# Exercise task a
Print the lines of the listing from the line with "has height=623, width=1568." to the line with "Looking at the screenshot, I should [x=520, y=44].", both included, with no changes to any character.
Start Text block
Rostros del Gobierno Abierto - Gabriela Ayerdi

Gabriela Ayerdi |

How did you get involved in open government – what is your personal story about why you joined the movement?

In 2015, Guatemala went through a process that marked the country’s history. The presidential run-off election was characterized by cases of great corruption that provoked the indignation of Guatemalan society. In the central square of the capital city, we gathered more than 30,000 people and requested the resignation of the Vice President of the Republic, thus achieving the objective of the protest. Days later, citizens also continued to protest for the resignation of the President, which was made shortly before ending his presidential term.

That indignation allowed many Guatemalans to become empowered and made them want to get involved in providing or overseeing the work of public institutions. At the time, the changing presidential command coincided with Guatemala beginning to work on its third OGP National Action Plan, and the organization where I’ve worked for 8 years, Acción Ciudadana, the local Guatemalan chapter of Transparency International, received an invitation to participate in that process.

At that moment, I found an opportunity for all citizen demands to be taken forward. Since that time, I have participated actively in the initiative, and I’m convinced that it’s a space that allows to impact the needs of the population.

In the Guatemalan town of Chinique, corruption led to a water crisis. Similar cases have happened in the United States, in Europe, and beyond. What lessons do you think citizens can learn from the work you did in Chinique?
End Text block
Start Given records
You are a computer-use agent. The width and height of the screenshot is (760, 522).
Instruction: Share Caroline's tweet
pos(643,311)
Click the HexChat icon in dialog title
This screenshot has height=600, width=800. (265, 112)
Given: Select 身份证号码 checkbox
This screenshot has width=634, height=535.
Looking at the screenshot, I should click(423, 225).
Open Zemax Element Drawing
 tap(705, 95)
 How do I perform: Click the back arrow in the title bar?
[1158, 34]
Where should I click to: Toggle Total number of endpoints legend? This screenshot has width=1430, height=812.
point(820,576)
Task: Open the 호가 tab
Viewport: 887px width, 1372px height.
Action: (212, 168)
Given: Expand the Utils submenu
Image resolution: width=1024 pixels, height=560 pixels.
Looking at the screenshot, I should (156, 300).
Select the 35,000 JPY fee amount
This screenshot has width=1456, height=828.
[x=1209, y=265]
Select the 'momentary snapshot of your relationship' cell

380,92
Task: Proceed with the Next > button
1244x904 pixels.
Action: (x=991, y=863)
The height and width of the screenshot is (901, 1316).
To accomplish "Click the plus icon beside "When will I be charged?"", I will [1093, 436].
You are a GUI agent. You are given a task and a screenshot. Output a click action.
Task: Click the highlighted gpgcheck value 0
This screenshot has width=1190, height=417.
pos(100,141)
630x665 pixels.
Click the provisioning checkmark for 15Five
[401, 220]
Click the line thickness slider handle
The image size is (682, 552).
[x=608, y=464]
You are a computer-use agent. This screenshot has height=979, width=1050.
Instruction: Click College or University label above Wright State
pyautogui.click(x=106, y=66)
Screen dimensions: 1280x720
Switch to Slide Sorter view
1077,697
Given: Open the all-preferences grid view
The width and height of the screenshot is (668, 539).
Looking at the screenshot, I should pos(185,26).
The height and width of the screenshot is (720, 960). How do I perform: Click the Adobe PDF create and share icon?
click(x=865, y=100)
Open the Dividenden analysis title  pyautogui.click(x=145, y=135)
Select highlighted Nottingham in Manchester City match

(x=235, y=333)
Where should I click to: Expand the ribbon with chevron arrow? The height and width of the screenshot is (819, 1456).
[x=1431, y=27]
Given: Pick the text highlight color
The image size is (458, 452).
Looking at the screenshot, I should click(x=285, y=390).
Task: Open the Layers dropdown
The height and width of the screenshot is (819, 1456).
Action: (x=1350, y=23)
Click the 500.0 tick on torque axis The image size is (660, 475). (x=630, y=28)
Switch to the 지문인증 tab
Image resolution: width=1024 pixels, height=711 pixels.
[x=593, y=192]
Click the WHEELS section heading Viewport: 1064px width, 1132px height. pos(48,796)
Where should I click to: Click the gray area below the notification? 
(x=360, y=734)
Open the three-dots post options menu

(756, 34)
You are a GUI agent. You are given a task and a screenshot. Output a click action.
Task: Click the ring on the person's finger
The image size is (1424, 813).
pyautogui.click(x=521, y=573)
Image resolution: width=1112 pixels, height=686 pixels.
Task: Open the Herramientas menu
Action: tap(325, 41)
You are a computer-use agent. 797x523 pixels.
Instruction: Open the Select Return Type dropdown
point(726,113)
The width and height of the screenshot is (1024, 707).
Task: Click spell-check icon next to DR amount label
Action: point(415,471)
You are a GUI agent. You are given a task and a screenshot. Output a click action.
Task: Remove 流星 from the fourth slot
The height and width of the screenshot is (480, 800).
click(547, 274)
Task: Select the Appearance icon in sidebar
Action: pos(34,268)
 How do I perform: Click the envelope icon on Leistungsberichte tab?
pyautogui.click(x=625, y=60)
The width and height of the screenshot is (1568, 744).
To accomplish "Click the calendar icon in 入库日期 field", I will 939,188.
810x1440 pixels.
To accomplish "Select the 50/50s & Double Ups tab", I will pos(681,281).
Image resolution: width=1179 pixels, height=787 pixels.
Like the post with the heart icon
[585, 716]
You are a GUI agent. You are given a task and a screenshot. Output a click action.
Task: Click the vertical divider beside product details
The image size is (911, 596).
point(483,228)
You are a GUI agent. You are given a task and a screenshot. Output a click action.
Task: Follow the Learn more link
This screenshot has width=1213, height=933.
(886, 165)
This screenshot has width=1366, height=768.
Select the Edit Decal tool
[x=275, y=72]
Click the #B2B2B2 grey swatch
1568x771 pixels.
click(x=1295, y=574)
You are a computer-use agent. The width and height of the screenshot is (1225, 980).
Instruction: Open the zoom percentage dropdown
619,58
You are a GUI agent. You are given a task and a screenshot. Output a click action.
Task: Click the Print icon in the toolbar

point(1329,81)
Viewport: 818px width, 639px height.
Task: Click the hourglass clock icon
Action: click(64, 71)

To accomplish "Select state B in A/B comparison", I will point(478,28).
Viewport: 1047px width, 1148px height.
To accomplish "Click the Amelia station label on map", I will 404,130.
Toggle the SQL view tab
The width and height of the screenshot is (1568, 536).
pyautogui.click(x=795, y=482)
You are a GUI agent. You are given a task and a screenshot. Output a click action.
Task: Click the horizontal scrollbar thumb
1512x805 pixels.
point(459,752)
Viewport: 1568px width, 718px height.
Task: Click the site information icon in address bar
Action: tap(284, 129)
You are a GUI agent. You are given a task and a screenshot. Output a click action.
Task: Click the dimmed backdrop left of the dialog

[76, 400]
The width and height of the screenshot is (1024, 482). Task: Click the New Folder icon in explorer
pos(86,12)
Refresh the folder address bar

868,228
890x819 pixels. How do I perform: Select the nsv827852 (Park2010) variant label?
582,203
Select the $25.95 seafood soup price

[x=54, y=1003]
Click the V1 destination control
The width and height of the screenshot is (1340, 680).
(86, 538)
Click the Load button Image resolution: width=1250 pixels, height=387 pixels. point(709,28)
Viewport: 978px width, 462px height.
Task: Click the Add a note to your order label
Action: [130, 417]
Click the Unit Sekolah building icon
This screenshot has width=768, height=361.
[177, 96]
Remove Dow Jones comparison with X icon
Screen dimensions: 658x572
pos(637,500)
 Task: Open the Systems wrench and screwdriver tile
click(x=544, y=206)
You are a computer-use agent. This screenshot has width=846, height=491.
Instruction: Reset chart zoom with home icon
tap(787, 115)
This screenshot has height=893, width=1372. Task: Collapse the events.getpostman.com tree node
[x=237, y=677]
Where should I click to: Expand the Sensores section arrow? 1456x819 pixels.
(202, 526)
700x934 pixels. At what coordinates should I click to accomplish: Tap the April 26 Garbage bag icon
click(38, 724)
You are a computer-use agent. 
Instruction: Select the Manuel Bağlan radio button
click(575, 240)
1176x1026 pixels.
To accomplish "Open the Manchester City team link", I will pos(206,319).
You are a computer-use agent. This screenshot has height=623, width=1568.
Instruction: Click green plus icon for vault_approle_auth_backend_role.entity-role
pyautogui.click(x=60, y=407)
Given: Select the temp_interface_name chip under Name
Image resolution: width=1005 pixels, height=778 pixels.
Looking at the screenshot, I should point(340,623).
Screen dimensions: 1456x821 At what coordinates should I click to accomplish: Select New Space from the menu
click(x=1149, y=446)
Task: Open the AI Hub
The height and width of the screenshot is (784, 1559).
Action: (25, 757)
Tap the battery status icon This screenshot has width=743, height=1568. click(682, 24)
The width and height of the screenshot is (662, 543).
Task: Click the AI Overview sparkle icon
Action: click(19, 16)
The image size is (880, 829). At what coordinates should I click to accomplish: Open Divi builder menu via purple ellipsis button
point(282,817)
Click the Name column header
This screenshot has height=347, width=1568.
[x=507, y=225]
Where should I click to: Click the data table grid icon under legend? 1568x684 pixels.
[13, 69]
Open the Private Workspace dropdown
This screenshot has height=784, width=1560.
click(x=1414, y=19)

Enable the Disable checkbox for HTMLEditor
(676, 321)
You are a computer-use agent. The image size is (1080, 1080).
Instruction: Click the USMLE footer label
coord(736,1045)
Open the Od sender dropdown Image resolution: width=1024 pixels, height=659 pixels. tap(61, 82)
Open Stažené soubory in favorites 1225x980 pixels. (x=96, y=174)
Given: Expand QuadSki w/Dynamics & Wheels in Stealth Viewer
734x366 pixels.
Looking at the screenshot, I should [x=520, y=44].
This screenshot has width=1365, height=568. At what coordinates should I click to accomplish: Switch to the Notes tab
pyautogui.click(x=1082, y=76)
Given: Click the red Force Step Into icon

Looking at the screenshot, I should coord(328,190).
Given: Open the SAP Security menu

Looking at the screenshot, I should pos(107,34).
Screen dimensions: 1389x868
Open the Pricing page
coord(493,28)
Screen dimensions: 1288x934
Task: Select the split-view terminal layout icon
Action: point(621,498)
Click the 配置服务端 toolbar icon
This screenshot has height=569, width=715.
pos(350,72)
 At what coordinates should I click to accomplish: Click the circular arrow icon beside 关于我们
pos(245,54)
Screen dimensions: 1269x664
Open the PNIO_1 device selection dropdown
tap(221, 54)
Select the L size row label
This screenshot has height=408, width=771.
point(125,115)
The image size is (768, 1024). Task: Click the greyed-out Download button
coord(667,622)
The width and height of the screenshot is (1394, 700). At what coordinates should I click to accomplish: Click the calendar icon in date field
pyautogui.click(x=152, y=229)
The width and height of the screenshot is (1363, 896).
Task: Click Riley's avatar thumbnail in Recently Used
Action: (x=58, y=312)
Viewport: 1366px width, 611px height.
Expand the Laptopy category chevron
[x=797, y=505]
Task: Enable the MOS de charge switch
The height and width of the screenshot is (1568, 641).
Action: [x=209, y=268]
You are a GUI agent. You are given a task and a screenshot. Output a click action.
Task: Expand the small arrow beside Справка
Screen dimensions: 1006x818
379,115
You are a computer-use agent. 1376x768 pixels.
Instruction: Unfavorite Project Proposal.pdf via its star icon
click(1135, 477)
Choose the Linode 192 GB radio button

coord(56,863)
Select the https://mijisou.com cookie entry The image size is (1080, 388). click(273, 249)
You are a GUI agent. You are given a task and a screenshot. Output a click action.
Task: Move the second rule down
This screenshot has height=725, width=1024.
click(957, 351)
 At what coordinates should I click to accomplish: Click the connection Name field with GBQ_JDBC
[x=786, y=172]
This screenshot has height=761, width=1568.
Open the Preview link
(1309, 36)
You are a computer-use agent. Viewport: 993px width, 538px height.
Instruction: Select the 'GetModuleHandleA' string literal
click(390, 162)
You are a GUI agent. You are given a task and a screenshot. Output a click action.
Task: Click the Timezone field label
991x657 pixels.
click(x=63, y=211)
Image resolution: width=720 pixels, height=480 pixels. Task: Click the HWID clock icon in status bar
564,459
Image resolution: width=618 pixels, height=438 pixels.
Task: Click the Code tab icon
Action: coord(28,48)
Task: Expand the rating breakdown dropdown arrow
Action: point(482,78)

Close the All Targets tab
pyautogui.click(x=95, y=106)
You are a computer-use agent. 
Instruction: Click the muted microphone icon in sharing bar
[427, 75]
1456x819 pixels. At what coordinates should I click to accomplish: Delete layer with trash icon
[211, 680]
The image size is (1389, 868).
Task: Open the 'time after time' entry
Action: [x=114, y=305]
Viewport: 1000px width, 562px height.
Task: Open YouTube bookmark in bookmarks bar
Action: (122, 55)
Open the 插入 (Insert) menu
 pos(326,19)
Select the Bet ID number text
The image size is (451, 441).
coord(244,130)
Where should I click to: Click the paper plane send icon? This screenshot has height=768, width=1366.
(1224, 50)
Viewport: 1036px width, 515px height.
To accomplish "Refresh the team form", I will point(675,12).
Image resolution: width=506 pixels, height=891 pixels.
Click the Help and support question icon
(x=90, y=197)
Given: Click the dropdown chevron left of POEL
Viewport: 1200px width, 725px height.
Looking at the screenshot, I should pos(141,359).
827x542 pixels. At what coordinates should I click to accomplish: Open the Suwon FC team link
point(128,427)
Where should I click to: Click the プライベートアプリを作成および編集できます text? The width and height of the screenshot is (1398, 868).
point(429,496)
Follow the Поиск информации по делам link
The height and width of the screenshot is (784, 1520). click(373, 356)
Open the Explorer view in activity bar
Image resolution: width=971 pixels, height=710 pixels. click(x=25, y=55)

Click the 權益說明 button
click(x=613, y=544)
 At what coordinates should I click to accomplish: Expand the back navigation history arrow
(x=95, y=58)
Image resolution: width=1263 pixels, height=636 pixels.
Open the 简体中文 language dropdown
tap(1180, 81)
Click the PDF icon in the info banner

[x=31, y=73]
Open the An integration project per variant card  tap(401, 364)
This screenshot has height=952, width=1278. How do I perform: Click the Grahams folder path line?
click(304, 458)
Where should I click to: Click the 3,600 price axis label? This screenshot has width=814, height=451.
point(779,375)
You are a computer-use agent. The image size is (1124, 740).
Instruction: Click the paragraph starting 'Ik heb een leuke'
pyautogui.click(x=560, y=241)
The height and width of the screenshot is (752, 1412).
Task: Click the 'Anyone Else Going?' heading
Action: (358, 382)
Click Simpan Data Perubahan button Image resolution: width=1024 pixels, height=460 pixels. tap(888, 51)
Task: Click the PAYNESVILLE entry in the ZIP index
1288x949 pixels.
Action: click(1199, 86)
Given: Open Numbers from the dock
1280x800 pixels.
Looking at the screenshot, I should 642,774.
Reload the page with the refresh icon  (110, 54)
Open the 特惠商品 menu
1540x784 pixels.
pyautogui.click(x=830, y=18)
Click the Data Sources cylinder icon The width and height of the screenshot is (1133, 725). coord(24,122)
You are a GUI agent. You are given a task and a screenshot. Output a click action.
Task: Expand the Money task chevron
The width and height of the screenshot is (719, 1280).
End Given records
# Exercise task b
Continue the interview on open government in Guatemala from where it stops.

# Written reply a
You are a computer-use agent. This screenshot has height=623, width=1568.
Instruction: Click green plus icon for vault_approle_auth_backend_role.entity-role
pyautogui.click(x=60, y=407)
Given: Select the temp_interface_name chip under Name
Image resolution: width=1005 pixels, height=778 pixels.
Looking at the screenshot, I should point(340,623).
Screen dimensions: 1456x821 At what coordinates should I click to accomplish: Select New Space from the menu
click(x=1149, y=446)
Task: Open the AI Hub
The height and width of the screenshot is (784, 1559).
Action: (25, 757)
Tap the battery status icon This screenshot has width=743, height=1568. click(682, 24)
The width and height of the screenshot is (662, 543).
Task: Click the AI Overview sparkle icon
Action: click(19, 16)
The image size is (880, 829). At what coordinates should I click to accomplish: Open Divi builder menu via purple ellipsis button
point(282,817)
Click the Name column header
This screenshot has height=347, width=1568.
[x=507, y=225]
Where should I click to: Click the data table grid icon under legend? 1568x684 pixels.
[13, 69]
Open the Private Workspace dropdown
This screenshot has height=784, width=1560.
click(x=1414, y=19)

Enable the Disable checkbox for HTMLEditor
(676, 321)
You are a computer-use agent. The image size is (1080, 1080).
Instruction: Click the USMLE footer label
coord(736,1045)
Open the Od sender dropdown Image resolution: width=1024 pixels, height=659 pixels. tap(61, 82)
Open Stažené soubory in favorites 1225x980 pixels. (x=96, y=174)
Given: Expand QuadSki w/Dynamics & Wheels in Stealth Viewer
734x366 pixels.
Looking at the screenshot, I should [x=520, y=44].

# Written reply b
The advice given to the Chinique citizens wouldn’t have been as successful if they hadn’t been involved in the whole research process. It was difficult, there were times when public institutions didn’t fulfill their mandates, which generated impatience, frustration and anger for residents of Chinique, and for us as an organization. The fact that people were getting sick from the stomach because the mayor didn’t promote water treatment in the municipality brought women, young people, and seniors into the research process. This citizen empowerment meant that three years after starting with the investigation, the case will finally be presented to the judicial authorities, obtaining a condemnatory sentence for the Mayor and other officials of the Municipality.

In your opinion, what open government measures could have prevented the water crisis experienced in Chinique?

For us as civil society, and for the Chinique residents, one of the first limitations to documenting the irregularities [in the water supply] was the lack of access to public information in the municipality, which meant that the investigation would be delayed.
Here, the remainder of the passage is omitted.